Le Devoir

Riyad a demandé à Israël de frapper le Liban, selon le Hezbollah

- ROUBA EL HUSSEINI à Beyrouth

Le chef du Hezbollah a accusé vendredi l’Arabie saoudite de «détenir» le premier ministre libanais démissionn­aire et d’avoir demandé à Israël, l’ennemi juré du mouvement chiite, de frapper le Liban.

La démission-choc de Saad Hariri, annoncée le 4 novembre à Riyad, a pris de court la classe politique au Liban, où l’on s’interroge sur la liberté de mouvement du chef du gouverneme­nt.

Le chef de la diplomatie américaine, Rex Tillerson, a mis en garde vendredi «toute partie, à l’intérieur ou à l’extérieur du pays, qui utiliserai­t le Liban comme théâtre de conflits par procuratio­n ». Le secrétaire général de l’ONU a quant à lui fait part de sa «grande inquiétude».

——————

**CONSIGNE 1:**
D'après l'article sur la démission de Saad Hariri, à quelle date et dans quelle ville cette démission a-t-elle été annoncée ?
**CONSIGNE 2:**
Relevez toutes les personnes désignées par leur nom dans l'article sur la démission de Saad Hariri.
**CONSIGNE 3:**
Poursuivez l'article sur la démission de Saad Hariri à partir de sa dernière phrase.

**SEGMENT DE DONNÉES:**

——————

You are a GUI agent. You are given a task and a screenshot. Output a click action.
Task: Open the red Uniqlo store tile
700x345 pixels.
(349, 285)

——————

**RÉPONSE RÉDIGÉE 1:**
Le 4 novembre, à Riyad.

**RÉPONSE RÉDIGÉE 2:**
Rouba El Husseini, Saad Hariri, Rex Tillerson

**RÉPONSE RÉDIGÉE 3:**
Car l’affaire a très rapidement été perçue comme un nouveau bras de fer entre l’Arabie saoudite sunnite, important soutien de M. Hariri, et l’Iran chiite, grand allié du Hezbollah.

Les deux poids lourds du Moyen-Orient s’affrontent déjà sur plusieurs dossiers régionaux, notamment les guerres au Yémen et en Syrie.

Le président libanais, Michel Aoun, n’a toujours pas accepté la démission de M. Hariri, assurant qu’il attendait de le rencontrer pour en discuter avec lui.

Mais le retour au Liban du premier ministre se fait toujours attendre.

La France, par la voix d’un porte-parole de son ministère des Affaires étrangères, a souhaité que Saad Hariri « dispose de toute sa liberté de mouvement et soit pleinement en mesure de jouer le rôle essentiel qui est le sien au Liban».

Démission forcée

M. Hariri « est détenu en Arabie saoudite, on lui interdit jusqu’à ce moment de rentrer au Liban», a lancé vendredi le chef du Hezbollah, Hassan Nasrallah, lors d’une allocution télévisée. «Il est assigné à résidence», a-t-il assuré, réclamant à Riyad de le « libérer ».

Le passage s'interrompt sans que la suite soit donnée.